The training session was a part of four such trainings for journalists, working on human rights journalism. The sessions were held from May 12 to June 3, 2014 in Dhaka. 81 journalists from print, electronic, radio and television attended the different sessions.

UNDP’s the Bangladesh National Human Rights Commission Capacity Development Project (BNHRC-CDP) supported SoMaSHTe in organising the trainings in order to improve journalism monitoring and reporting on human rights.

In this regard, Mona M’Bikay Boin, Project Manager, UNDP BNHRC-CDP said that the media in Bangladesh is diverse and are engaged in reporting on access to justice and human rights issues. However, reporting is not very systematic and the quality of reports varies.

Prof Dr. Mizanur Rahman

Prof Dr. Mizanur Rahman delivers his speech in the inaugural session.

Reports often contain inaccurate information due to unfamiliarity of journalists with concepts of access to justice and human rights as well as the legal system in Bangladesh. Violations of the right to privacy also occur in particular in relation to criminal justice reporting by disclosing the identity of the offender, victim or witness. Access of the poor and disadvantaged groups to express their voice in the media remains limited and continues to be a challenge.

This initiative was taken toward capacity building of journalists on human rights reporting that will lead to an increased awareness about human rights, a better monitoring and reporting of the human rights situation in Bangladesh.

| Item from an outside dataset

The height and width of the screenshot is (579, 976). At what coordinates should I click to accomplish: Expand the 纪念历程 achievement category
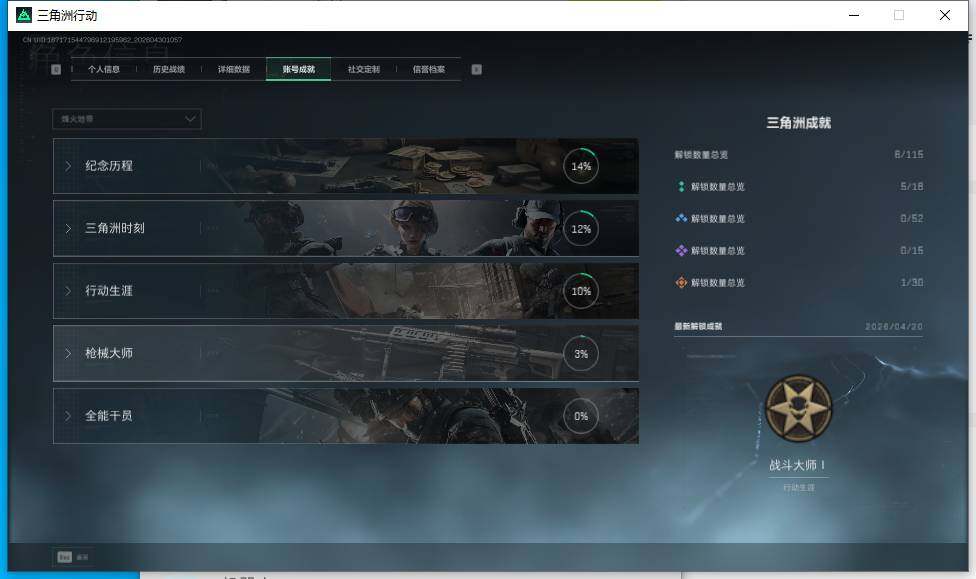pos(68,166)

It was felt that a public and civil society better informed about their rights and human rights issues affecting different segments of the society will support democracy building and the promotion of rule of law.

The training aimed to:
• Increase understanding of journalists on human rights and governance issues;
• Increase skills of journalists on how to cover human rights issues while telling the story from an in-depth perspective;
• Increase skill of journalists on transforming human rights issues from event-based to process-based;
• Establish, maintain and employing strong sources for collecting information;
• Ensuring gender sensitivity and ethical standards while reporting.

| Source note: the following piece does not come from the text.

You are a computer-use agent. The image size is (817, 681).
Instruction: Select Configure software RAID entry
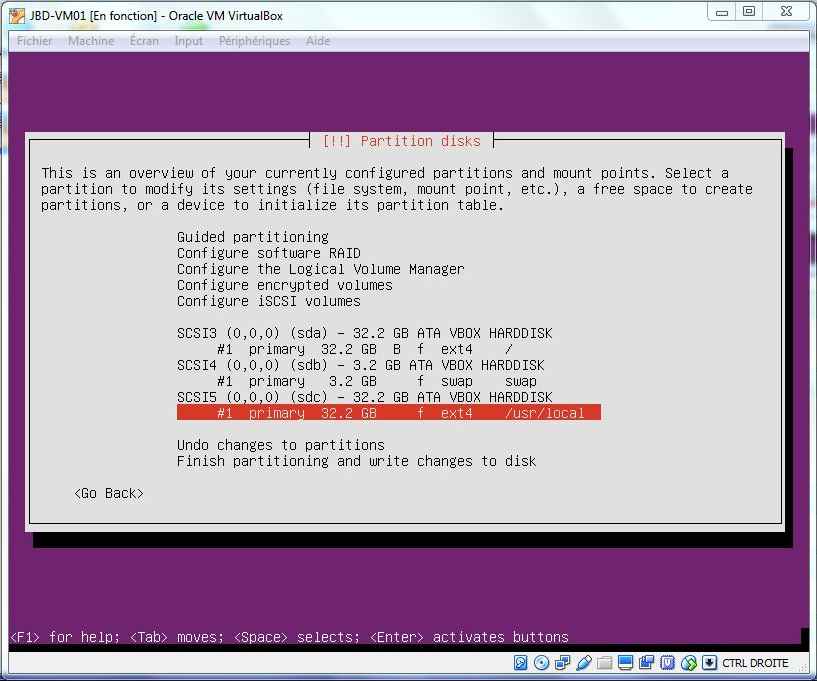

At the inauguration of the training, NHRC’s Chairman Professor Dr. Mizanur Rahman stressed that media plays a pivotal role to educate people on human rights issues. Referring to the survey finding on Attitude, Perception and Understanding on Human Rights Issues conducted in 2011 by the NHRC, he mentioned that half of the total respondents did not hear the term human rights. The role of media in informing people about their rights is therefore crucial. He urged the media to follow ethical principles for human rights based journalism.

Experts from the Society for Media and Suitable Human-communication Techniques-SoMaSHTe facilitated the sessions. As a chief facilitator of the training, senior journalist Afsan Chowdhury highlighted that this training is very important because it’s one of the first attempts to introduce journalists to human rights issues in a structured manner. Apart from learning about the principles and process, the participants learnt through practical exercises to address human rights issues.

Afsan Chowdhury

Afsan Chowdhury conducts a session on human rights journalism.

Mir Masrurzaman, Director of SoMaSHTe and a facilitator of the training session, shared, ‘In the reports, assuring the dignity and protection of human rights violation survivor is of paramount importance. At the same time, dignity and rights of the accused should also get equal importance. This is one of the areas in human rights reporting where reporters need to focus more. Journalists should be aware of justice principles while reporting on human rights issues.’

Jhora Moni, Reporter of Bhorer Kagoj, expressed her satisfaction after attending the training sessions, as she said: ‘It was well organised, structured and brilliantly delivered. Though the duration of the training was short, I think that it was one of the best trainings I have ever participated. I feel better capacitated to address human rights issues in my reporting’.

SoMaSHTe also carried out systematic training need assessment based on which the course was developed and delivered. SoMaSHTe will also conduct three thematic workshops on child and women rights and rights of minorities for these journalists.